start Passage to read

Outputting characters after a given string and reporting the characters in the row below --sed


 
Thread Tools Search this Thread
Top Forums Shell Programming and Scripting Outputting characters after a given string and reporting the characters in the row below --sed
# 1  
Old 01-13-2019
Outputting characters after a given string and reporting the characters in the row below --sed

I have this fastq file:
Code:
@M04961:22:000000000-B5VGJ:1:1101:9280:7106 1:N:0:86
GGGGGGGGGGGGCATGAAAACATACAAACCGTCTTTCCAGAAATTGTTCCAAGTATCGGCAACAGCTTTATCAATACCATGAAAAATATCAACCACACCA
+test-1
GGGGGGGGGGGGGGGGGCCGGGGGFF,EDFFGEDFG,@DGGCGGEGGG7DCGGGF68CGFFFGGGG@CGDGFFDFEFEFF:30CGAFFDFEFF8CAF;;8
@M04961:22:000000000-B5VGJ:1:1121:9280:7106 1:N:0:86
GGCATGAAAACATACAAACCGTCTTTCCAGAAATTGTTCCAAGTATCGGCAACAGCTTTATCAATACCATGAAAAATATCAACCACACCAGAAGCAGCAT
+test 2
GGGGGGGGGGGGGGGGGCCGGGGGF,EDFFGEDFG,@DGGCGGEGGG7DCGGGF68CGFFFGGGG@CGDGFFDFEFEFF:30CGAFFDFEFF8CAF;@8F
@M04961:22:000000000-B5VGJ:1:1151:9280:7106 1:N:0:86
GGCATGAAAACATACAAACCGTCTTTCCAGAAATTGTTCCAAGTATCGGCAACAGCTTTATCAATACCATGAAAAATATCAACCACACCAGAAGCAGCAT
+more tests
GGGGGGGGGGGGGGGGGCCGGGGGF,EDFFGEDFG,@DGGCGGEGGG7DCGGGF68CGFFFGGGG@CGDGFFDFEFEFF:30CGAFFDFEFF8CAF;+8F
@M04961:22:000000000-B5VGJ:1:1101:26069:7790 1:N:0:86
CAGAACGTGAAAAAGCGTCCTGCGTGTAGCGAACTGCGATGGGCATACTGTAACCATAAGGCCACGTATTTTGCAAGCTGGCATGAAAACATACATTTTT
+few more
CCCCCGGGGGGGGGGGGGGGGGGGGGGGGGGGGGGGGGGGGGGGGGGGGGGGGGGGGGGGGGGGGGGGGGGGGGGGGGGGGGGGGGGGGGGGGGG+GGGG

And I am using this script to output the three characters after this sting GCATGAAAACATACA:
Code:
sed -n '/^@/{n;s/.*GCATGAAAACATACA\(...\).*/Codon:\t\1\tQuality Score: /p}'

This is my current output:
Code:
Codon:  AAC     Quality Score:
Codon:  AAC     Quality Score:
Codon:  AAC     Quality Score:
Codon:  TTT     Quality Score:

However, I would like to output the three characters in the same position two rows below from each sequence, something like this:
Code:
Codon:  AAC     Quality Score: ,ED
Codon:  AAC     Quality Score: GCC
Codon:  AAC     Quality Score: GCC
Codon:  TTT     Quality Score: +GG

Is there a way to accomplish this with sed?

end Passage to read
start Records

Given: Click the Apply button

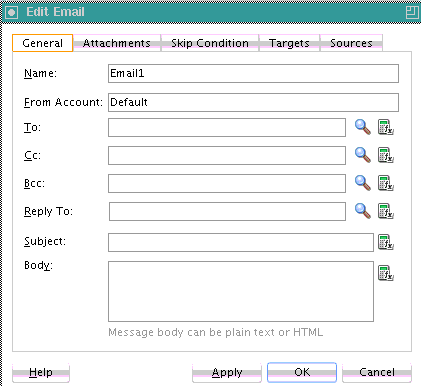Looking at the screenshot, I should pos(227,372).
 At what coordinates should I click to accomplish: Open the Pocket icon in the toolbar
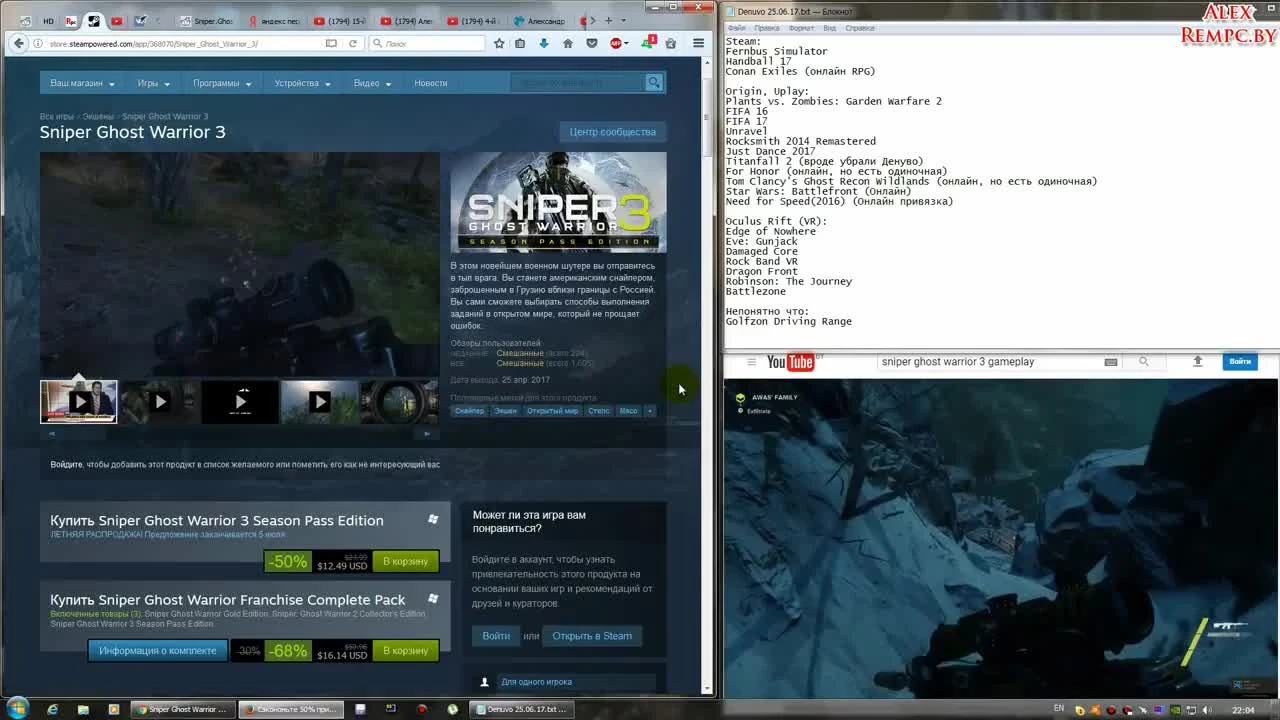coord(590,43)
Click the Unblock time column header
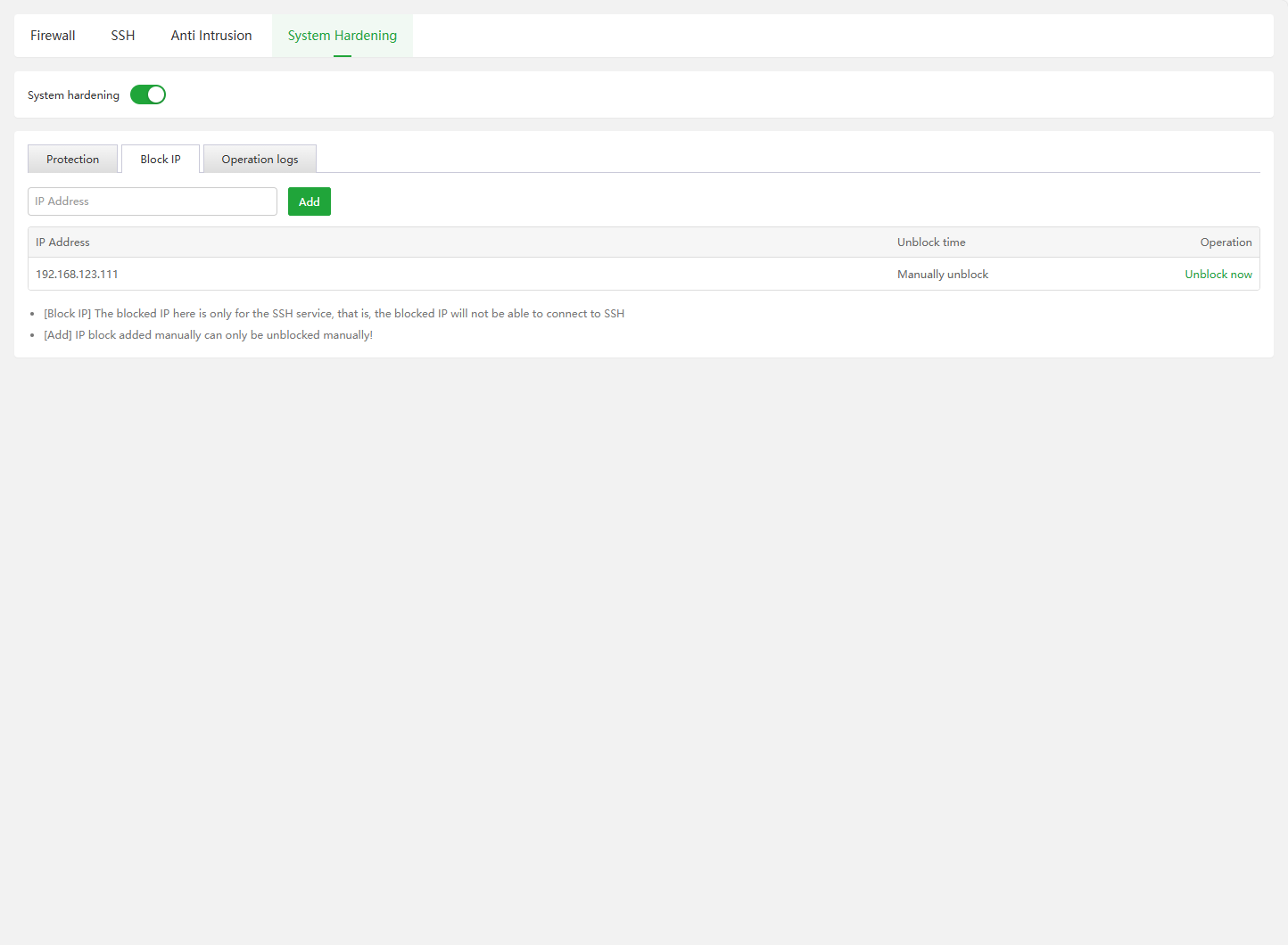Viewport: 1288px width, 945px height. (931, 242)
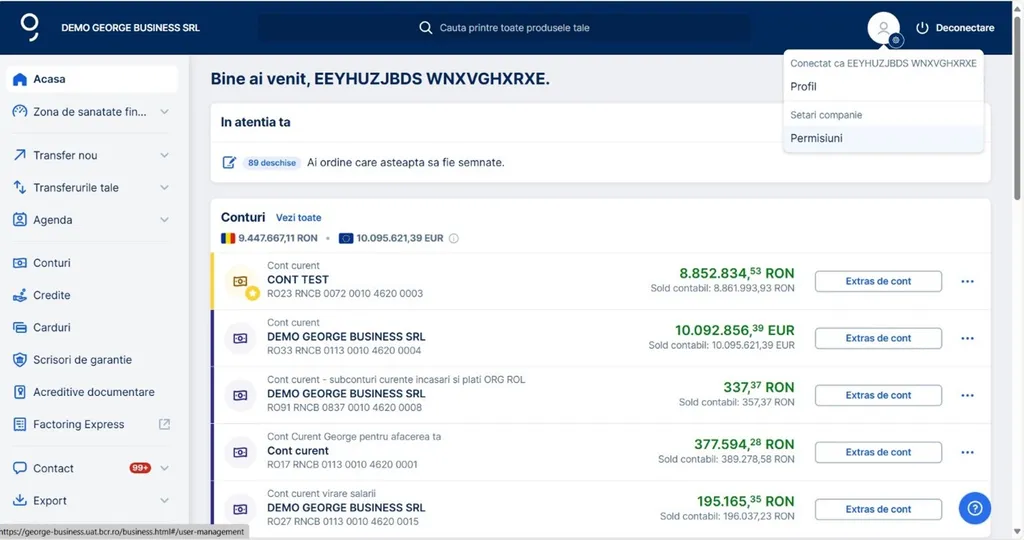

end Records

• Parts of the exercise
A. Please copy the records, starting at the line that contains "At what coordinates" and running through the end of the records, and leave the pictures out.
B. Continue the forum thread about pulling out the three characters after a string with sed, starting after its last sentence.

• Task responses
A.
 At what coordinates should I click to accomplish: Open the Pocket icon in the toolbar
coord(590,43)
Click the Unblock time column header
Viewport: 1288px width, 945px height. (931, 242)

B.
operative system W10; shell cygwin
# 2  
Old 01-13-2019
There might be a way to do it with sed, but it would be a lot easier with awk. Don't you have access to awk in cygwin?

P.S. Note that cygwin is not a shell; it is a collection of tools that mimic several common tools found on many BSD-, Linux-, and UNIX-systems. The default shell used when running cygwin is usually bash.
# 3  
Old 01-13-2019
I do have access to awk. I would be interested on seeing a solution with awk too.
# 4  
Old 01-13-2019
There are more efficient ways to do this, but this seems to do what you want:
Code:
awk '
BEGIN {	String = "GCATGAAAACATACA"
	StringLen = length(String)
}
/^@/ {	matchline = NR + 1
	qualityline = NR + 3
	next
}
NR == matchline {
	if(spot = index($0, String))
		printf("Codon:\t%s\tQuality Score:\t",
		    substr($0, spot + StringLen, 3))
	else	qualityline = 0
	next
}
NR == qualityline {
	printf("%s\n", substr($0, spot + StringLen, 3))
}' file

with the sample data you provided contained in a file named file, this produces the output:
Code:
Codon:	AAC	Quality Score:	,ED
Codon:	AAC	Quality Score:	GCC
Codon:	AAC	Quality Score:	GCC
Codon:	TTT	Quality Score:	+GG

These 2 Users Gave Thanks to Don Cragun For This Post:
# 5  
Old 01-13-2019
This is probably easier to read and produces the same output:
Code:
awk '
BEGIN {	String = "GCATGAAAACATACA"
	StringLen = length(String)
}
/^@/ {	getline CodonLine
	getline
	getline QualityLine
	if(spot = index(CodonLine, String))
		printf("Codon:\t%s\tQuality Score:\t%s\n",
		    substr(CodonLine, spot + StringLen, 3),
		    substr(QualityLine, spot + StringLen, 3))
}' file

These 2 Users Gave Thanks to Don Cragun For This Post:
# 6  
Old 01-13-2019
Don
Thanks!
PS. If I would like to search for more than one string (GCATGAAAACATACA and TTTCCAGAAATTGT) and report different number characters (3 and 6. I should be able to do it passing the strings and number of charters as variables, right?

Code:
awk -vlen="3 6" -vstr="GCATGAAAACATACA TTTCCAGAAATTGT" '
BEGIN {	for (MX=n=split (str, TMP); n>0; n--) SRCH[TMP[n]] = n
	String = n
	StringLen = length(String)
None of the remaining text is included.